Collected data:
────────

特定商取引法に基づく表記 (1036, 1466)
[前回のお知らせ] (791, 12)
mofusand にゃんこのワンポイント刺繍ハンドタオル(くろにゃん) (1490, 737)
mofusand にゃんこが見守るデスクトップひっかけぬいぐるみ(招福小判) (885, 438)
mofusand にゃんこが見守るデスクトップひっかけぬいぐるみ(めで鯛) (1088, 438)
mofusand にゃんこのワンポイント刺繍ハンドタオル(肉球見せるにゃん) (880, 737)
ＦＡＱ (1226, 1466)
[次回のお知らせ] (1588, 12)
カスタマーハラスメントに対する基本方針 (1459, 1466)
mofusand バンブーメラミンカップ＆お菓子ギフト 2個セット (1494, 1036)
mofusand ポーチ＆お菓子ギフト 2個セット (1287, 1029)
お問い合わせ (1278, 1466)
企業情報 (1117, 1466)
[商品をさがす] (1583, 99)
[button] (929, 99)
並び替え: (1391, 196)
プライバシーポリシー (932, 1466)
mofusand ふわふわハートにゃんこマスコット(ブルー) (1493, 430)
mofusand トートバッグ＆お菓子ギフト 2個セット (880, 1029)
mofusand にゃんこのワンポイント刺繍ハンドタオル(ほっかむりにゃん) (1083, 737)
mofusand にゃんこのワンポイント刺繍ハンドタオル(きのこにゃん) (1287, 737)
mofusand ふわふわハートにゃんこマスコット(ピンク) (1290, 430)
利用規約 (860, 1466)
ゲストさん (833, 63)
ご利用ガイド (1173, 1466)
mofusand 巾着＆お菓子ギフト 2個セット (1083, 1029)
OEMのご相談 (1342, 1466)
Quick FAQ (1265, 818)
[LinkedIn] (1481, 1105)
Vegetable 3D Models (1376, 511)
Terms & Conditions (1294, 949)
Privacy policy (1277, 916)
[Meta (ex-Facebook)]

────────

### DIRECTIONS:
Find "Quick FAQ (1265, 818)" in the records. Copy its line and every line after it, exactly, through the last one.

### RESPONSE AREA:
Quick FAQ (1265, 818)
[LinkedIn] (1481, 1105)
Vegetable 3D Models (1376, 511)
Terms & Conditions (1294, 949)
Privacy policy (1277, 916)
[Meta (ex-Facebook)]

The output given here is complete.